I’m trying to write a model that could be a fairly straightforward logistic regression with a grouping variable, but I’m considering using a Beta prior for the distribution of group effects, and am wondering if that seems like a really bad idea to anyone here.
Here’s what the ordinary logistic regression would look like:
data {
int<lower=0> N;
// number of groups
int<lower=0> G;
vector[N] x;
// group index
int<lower=0> group[N];
int<lower=0,upper=1> y[N];
}
parameters {
real alpha;
real beta;
real group_effect[G];
real<lower=0> group_sd;
}
model {
vector[N] ghat;
group_sd ~ student_t(3, 0, 2.5);
group_effect ~ normal(0, group_sd);
// vectorizing
for(n in 1:N){
ghat[n] = group_effect[group[n]];
}
y ~ bernoulli_logit(alpha + beta * x + ghat);
}
But, an open question for this problem is whether the distribution of groups is unimodal, or could perhaps be bimodal (i.e. doers and non-doers).
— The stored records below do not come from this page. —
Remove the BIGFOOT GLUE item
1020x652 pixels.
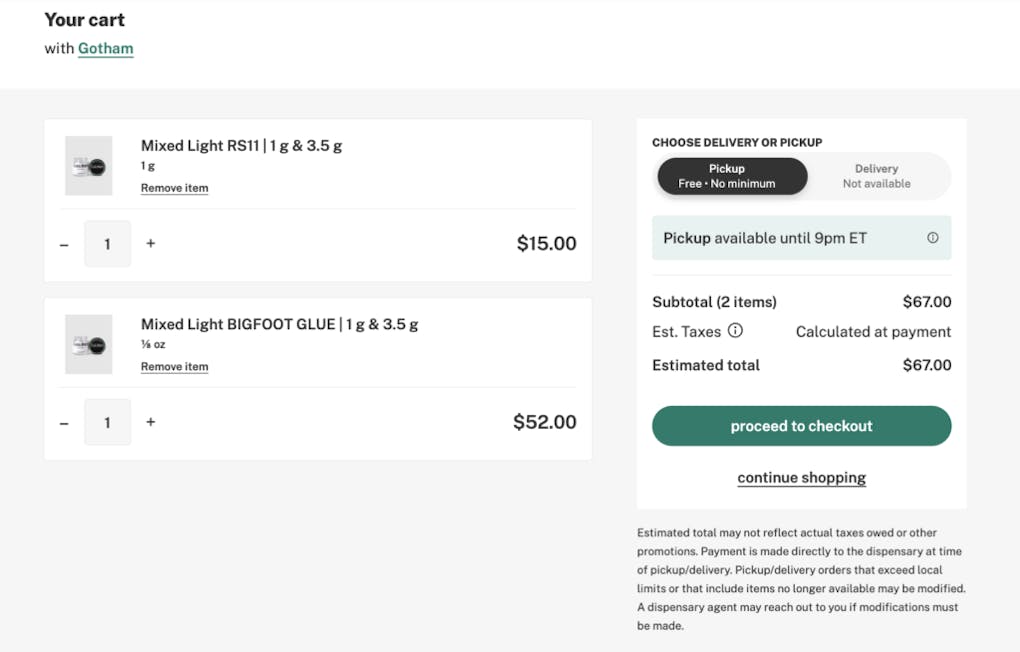(x=174, y=367)
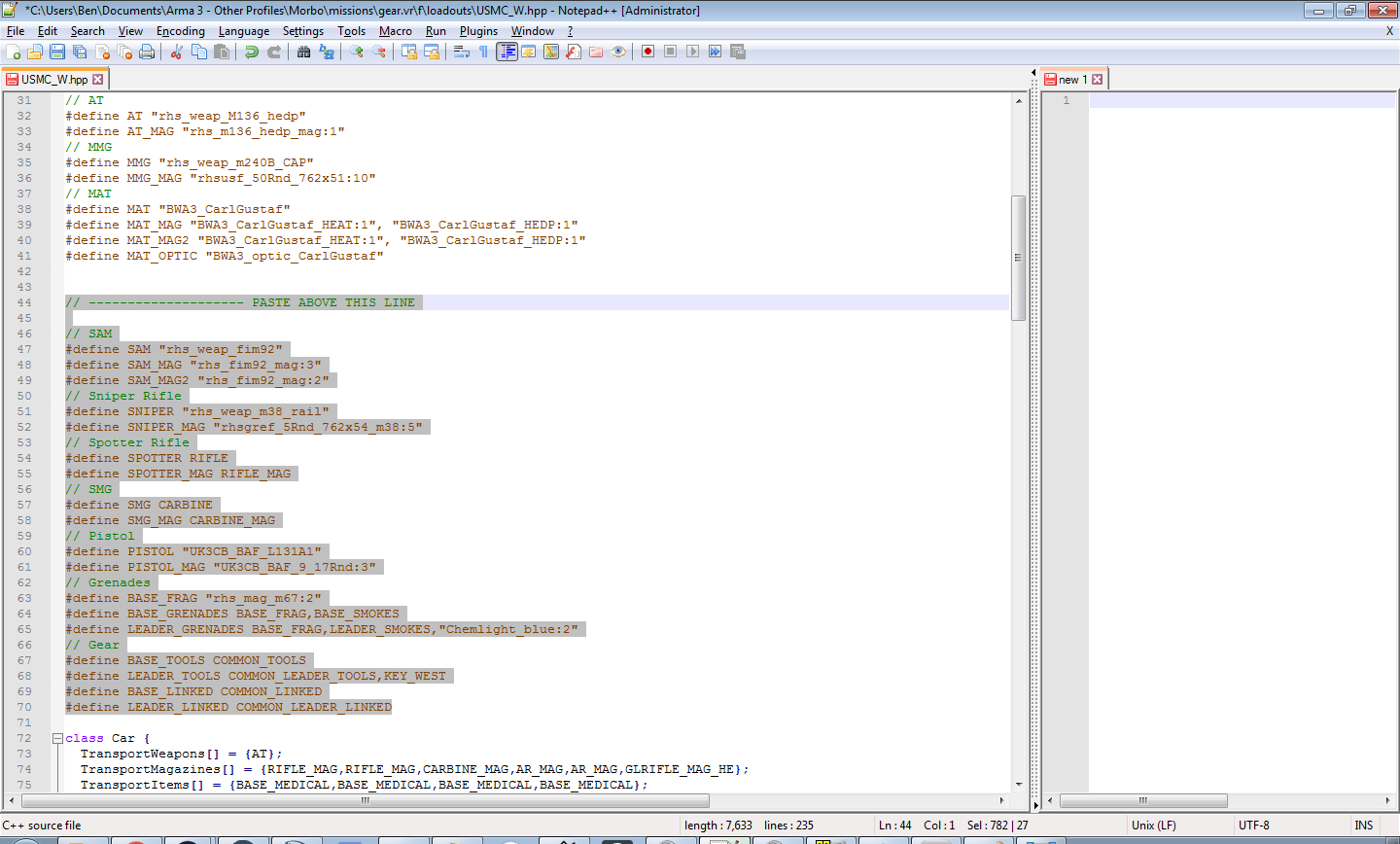Open the Plugins menu
This screenshot has width=1400, height=844.
coord(478,30)
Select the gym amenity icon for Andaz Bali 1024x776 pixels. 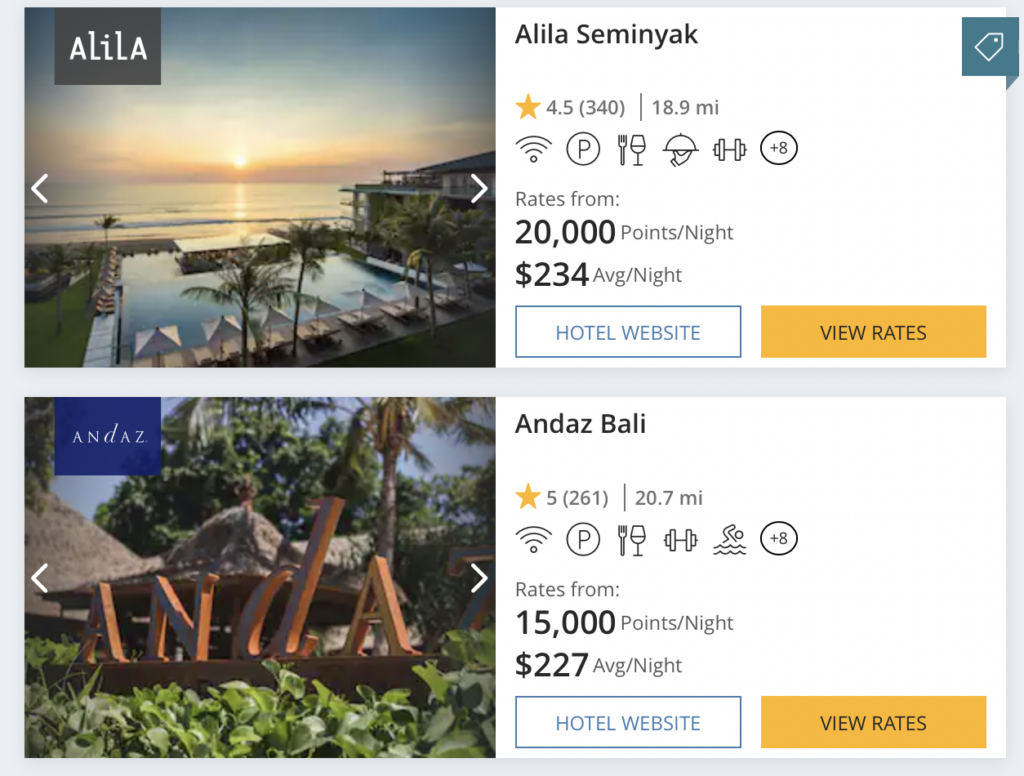pos(681,539)

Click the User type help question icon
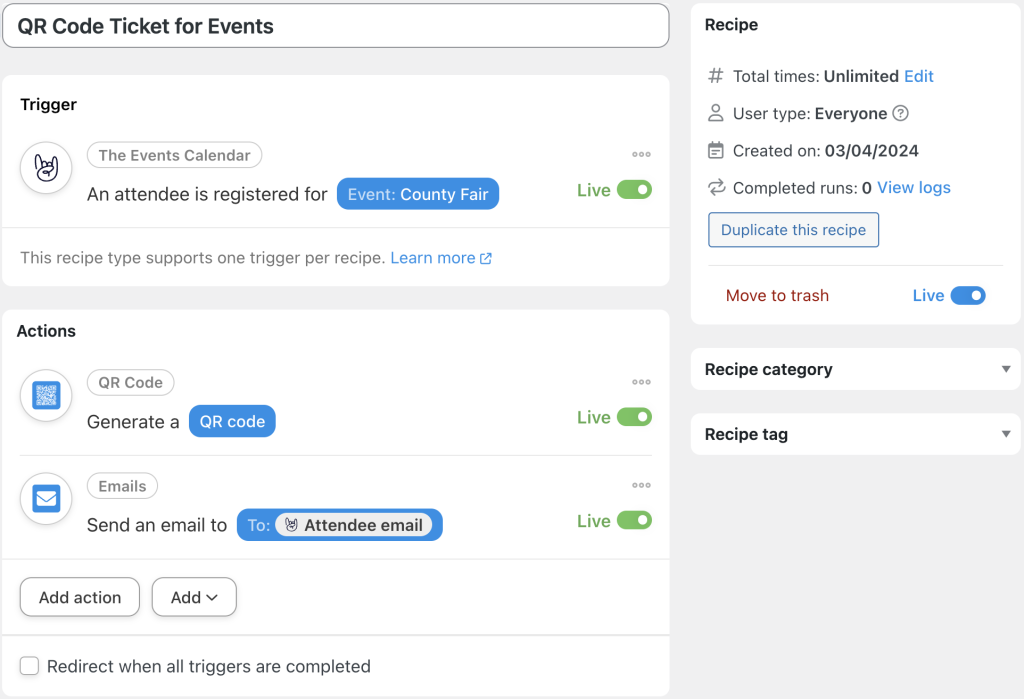(x=900, y=114)

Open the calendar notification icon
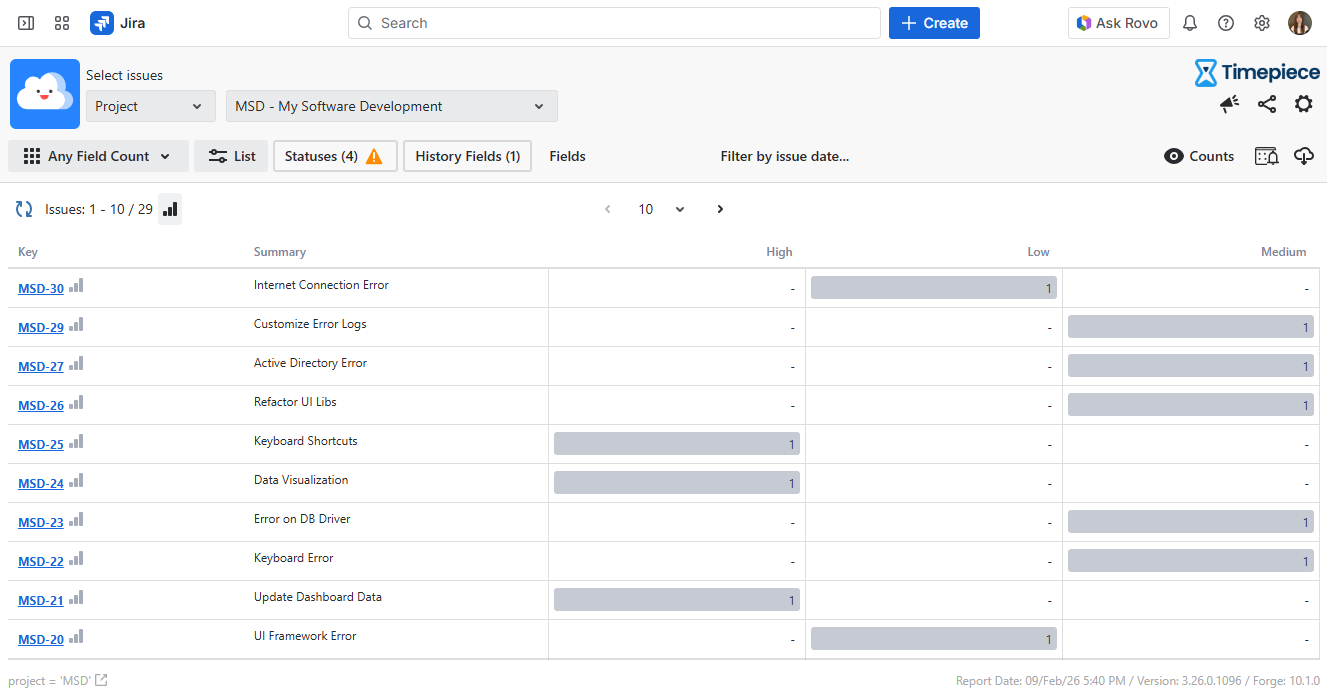click(x=1266, y=156)
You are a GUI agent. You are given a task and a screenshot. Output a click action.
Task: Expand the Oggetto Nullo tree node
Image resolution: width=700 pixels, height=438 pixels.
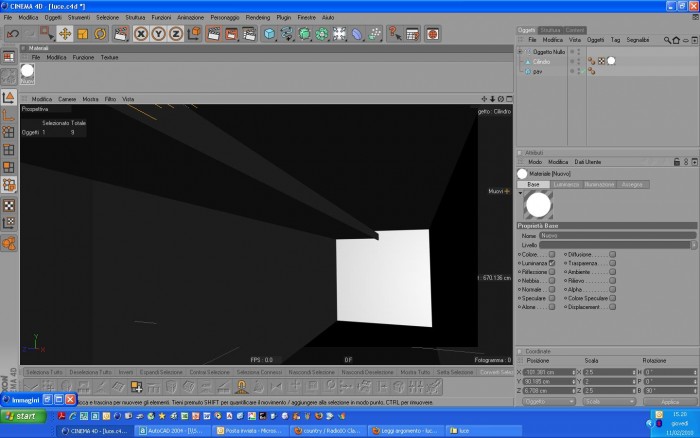point(520,52)
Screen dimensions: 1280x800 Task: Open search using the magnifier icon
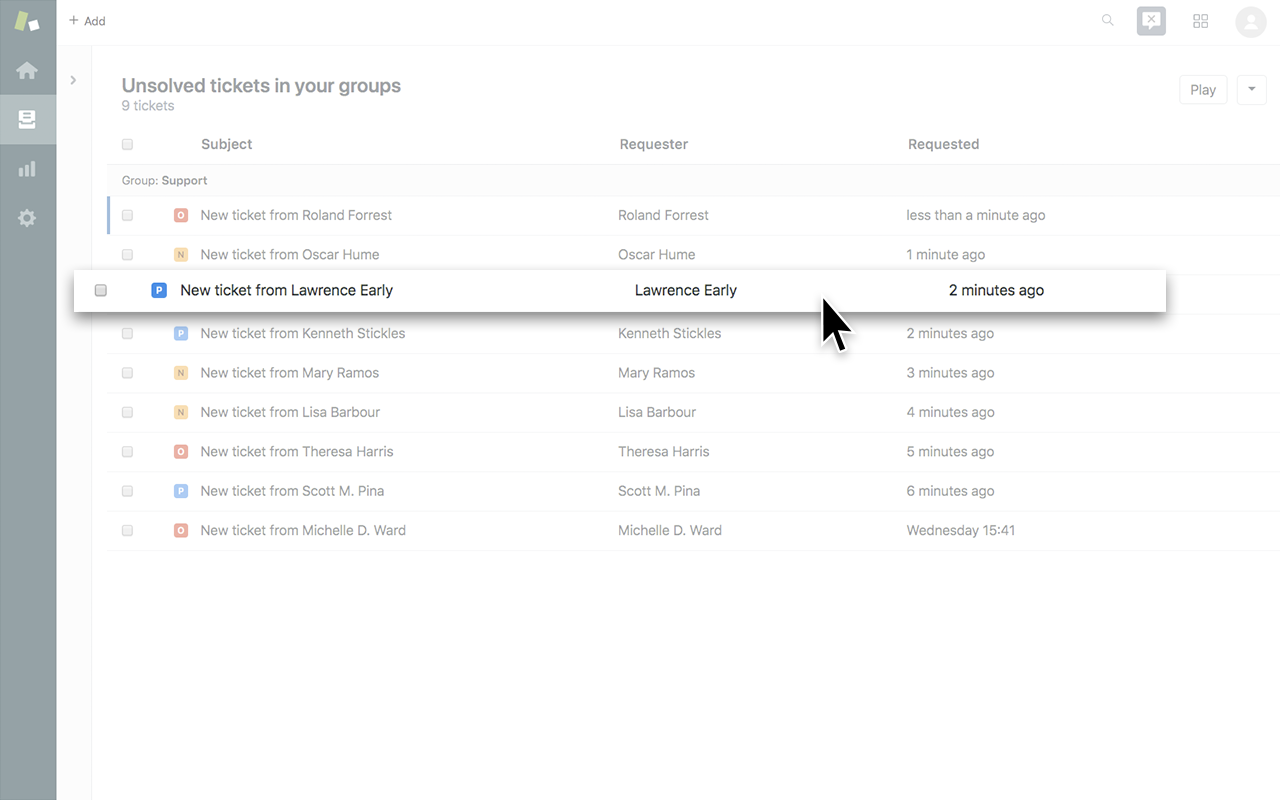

A beta distribution with a small \phi parameter could approximate that, so I’m considering this alternative model.
parameters {
real alpha;
real beta;
// group_effect, now with beta prior, needs bounds
real<lower=0, upper=1> group_effect[G];
real<lower=0> phi;
}
model {
vector[N] ghat;
// prior for phi should have heavier right tail
phi ~ student_t(3, 0, 20);
group_effect ~ beta(0.5 * phi, 0.5 * phi);
for(n in 1:N){
// logit transform to add into final formula
ghat[n] = logit(group_effect[group[n]]);
}
y ~ bernoulli_logit(alpha + beta * x + ghat);
}
Now, when phi
is relatively large, the distribution of groups ought to be unimodal around alpha + beta * x
, but as it gets smaller, around <2, the distribution of groups will start bifurcating.
This seem like what I want, and testing the model on simulated data hasn’t raised any problems, but if there are any concerns about the principle of what I’m doing here, I’d definitely like to know!